Saved data entries:
▬▬▬

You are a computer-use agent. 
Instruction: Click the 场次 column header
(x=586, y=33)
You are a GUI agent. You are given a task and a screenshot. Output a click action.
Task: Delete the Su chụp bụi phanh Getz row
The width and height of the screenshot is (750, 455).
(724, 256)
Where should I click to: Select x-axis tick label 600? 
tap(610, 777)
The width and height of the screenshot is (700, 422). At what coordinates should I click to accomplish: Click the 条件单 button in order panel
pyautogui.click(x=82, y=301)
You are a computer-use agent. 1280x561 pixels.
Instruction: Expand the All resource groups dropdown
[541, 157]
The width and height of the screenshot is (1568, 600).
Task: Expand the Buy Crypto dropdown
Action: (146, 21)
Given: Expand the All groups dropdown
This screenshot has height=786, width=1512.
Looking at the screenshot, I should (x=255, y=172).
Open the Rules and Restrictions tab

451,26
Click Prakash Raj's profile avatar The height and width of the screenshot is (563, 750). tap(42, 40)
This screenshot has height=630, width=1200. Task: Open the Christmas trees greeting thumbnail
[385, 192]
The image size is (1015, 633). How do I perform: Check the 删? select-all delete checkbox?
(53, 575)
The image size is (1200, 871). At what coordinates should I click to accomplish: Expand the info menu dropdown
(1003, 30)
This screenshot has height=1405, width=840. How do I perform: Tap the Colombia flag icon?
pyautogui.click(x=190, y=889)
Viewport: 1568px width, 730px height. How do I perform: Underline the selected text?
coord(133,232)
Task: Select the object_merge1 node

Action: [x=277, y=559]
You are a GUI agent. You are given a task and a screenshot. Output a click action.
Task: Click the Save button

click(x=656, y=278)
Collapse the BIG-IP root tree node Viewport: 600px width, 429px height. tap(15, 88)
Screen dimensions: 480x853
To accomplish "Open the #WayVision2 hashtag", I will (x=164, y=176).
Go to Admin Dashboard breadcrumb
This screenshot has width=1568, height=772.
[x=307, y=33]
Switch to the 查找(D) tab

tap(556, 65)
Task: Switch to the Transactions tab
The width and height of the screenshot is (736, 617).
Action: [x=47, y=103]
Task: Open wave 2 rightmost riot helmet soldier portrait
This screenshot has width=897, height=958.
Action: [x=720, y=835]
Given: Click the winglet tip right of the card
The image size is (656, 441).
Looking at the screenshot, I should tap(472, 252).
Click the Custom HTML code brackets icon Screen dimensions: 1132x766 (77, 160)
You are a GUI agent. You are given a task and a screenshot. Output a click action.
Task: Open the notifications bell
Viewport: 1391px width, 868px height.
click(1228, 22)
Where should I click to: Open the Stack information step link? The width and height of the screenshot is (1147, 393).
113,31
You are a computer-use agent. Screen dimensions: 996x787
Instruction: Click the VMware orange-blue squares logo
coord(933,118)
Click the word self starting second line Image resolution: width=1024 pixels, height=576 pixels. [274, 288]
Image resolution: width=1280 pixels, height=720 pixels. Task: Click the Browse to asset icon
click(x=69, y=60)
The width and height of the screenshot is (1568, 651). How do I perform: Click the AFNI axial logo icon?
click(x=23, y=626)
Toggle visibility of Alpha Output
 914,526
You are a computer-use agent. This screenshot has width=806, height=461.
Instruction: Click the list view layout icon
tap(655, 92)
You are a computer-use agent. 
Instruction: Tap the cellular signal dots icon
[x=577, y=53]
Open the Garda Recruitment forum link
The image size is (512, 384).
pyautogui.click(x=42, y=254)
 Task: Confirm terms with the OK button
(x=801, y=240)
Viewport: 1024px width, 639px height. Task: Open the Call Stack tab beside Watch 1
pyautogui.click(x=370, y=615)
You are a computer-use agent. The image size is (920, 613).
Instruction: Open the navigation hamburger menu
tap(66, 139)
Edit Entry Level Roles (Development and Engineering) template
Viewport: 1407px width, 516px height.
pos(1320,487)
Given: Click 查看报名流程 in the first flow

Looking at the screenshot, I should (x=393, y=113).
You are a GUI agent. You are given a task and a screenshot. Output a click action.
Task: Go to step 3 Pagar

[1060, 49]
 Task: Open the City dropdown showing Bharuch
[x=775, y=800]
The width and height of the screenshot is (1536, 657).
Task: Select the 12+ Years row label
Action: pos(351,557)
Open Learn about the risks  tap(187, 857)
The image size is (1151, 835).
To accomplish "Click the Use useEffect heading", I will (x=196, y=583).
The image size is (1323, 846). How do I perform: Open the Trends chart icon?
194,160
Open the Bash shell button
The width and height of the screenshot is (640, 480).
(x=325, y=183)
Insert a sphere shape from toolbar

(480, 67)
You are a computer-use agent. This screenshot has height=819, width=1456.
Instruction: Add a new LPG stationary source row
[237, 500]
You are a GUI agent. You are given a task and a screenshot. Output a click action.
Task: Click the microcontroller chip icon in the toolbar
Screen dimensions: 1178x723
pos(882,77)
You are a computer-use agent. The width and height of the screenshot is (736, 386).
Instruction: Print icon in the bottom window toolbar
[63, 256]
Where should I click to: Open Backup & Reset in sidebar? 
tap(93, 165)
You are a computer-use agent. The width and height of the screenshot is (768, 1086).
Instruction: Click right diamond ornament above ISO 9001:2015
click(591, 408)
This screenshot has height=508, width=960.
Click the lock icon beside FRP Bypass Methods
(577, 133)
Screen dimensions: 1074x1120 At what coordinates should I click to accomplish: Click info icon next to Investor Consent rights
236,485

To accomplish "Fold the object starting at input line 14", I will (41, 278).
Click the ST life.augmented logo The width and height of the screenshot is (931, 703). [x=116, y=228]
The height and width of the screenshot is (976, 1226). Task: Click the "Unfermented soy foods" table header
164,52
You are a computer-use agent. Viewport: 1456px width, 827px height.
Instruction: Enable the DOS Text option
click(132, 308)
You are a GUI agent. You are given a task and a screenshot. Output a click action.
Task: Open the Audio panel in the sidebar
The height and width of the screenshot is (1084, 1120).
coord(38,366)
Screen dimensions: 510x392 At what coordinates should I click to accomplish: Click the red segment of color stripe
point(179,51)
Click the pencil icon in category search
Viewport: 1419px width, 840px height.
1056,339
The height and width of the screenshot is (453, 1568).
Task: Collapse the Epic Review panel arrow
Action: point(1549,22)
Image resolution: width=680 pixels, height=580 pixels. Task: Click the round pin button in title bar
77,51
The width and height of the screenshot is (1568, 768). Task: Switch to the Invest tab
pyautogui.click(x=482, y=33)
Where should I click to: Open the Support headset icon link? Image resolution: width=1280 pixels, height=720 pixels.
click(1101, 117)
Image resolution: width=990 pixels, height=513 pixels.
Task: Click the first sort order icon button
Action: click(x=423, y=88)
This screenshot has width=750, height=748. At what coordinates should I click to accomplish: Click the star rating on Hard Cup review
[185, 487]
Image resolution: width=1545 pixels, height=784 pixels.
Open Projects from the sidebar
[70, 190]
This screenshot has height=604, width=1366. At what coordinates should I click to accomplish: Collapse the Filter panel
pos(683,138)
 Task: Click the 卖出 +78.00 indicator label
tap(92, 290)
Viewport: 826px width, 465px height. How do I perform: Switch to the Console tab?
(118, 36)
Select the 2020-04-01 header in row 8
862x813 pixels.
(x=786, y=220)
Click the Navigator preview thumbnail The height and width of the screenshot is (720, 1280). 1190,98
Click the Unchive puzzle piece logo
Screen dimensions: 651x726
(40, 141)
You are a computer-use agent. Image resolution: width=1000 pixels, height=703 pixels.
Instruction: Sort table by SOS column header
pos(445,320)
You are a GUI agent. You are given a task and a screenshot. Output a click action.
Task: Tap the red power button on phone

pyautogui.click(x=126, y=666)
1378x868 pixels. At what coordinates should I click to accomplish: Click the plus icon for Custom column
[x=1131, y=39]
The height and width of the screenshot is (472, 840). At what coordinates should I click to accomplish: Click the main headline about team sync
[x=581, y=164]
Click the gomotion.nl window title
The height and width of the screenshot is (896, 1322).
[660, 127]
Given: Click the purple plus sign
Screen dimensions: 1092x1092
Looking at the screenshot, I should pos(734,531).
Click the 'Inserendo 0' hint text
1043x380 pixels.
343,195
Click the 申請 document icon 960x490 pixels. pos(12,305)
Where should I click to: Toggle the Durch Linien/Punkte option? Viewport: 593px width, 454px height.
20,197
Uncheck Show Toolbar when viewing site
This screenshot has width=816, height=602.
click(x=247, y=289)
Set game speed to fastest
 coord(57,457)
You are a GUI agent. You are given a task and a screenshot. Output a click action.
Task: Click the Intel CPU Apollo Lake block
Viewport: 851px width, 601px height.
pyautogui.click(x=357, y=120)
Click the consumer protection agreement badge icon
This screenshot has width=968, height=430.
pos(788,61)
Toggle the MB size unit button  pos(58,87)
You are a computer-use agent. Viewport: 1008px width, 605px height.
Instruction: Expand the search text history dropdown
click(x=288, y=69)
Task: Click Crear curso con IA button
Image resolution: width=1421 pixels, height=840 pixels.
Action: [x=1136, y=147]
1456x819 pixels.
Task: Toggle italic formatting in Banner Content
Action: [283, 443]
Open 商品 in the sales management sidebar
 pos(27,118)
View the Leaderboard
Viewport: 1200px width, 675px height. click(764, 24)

▬▬▬

■ Required work:
Check each line of the entries, and copy the ones that contain "computer".

■ Written answer:
You are a computer-use agent. 
You are a computer-use agent. 1280x561 pixels.
You are a computer-use agent. Screen dimensions: 996x787
You are a computer-use agent. This screenshot has width=806, height=461.
You are a computer-use agent. 
You are a computer-use agent. The image size is (920, 613).
You are a computer-use agent. This screenshot has height=819, width=1456.
You are a computer-use agent. The width and height of the screenshot is (736, 386).
You are a computer-use agent. The width and height of the screenshot is (768, 1086).
You are a computer-use agent. Viewport: 1456px width, 827px height.
You are a computer-use agent. Image resolution: width=1000 pixels, height=703 pixels.
You are a computer-use agent. Viewport: 1008px width, 605px height.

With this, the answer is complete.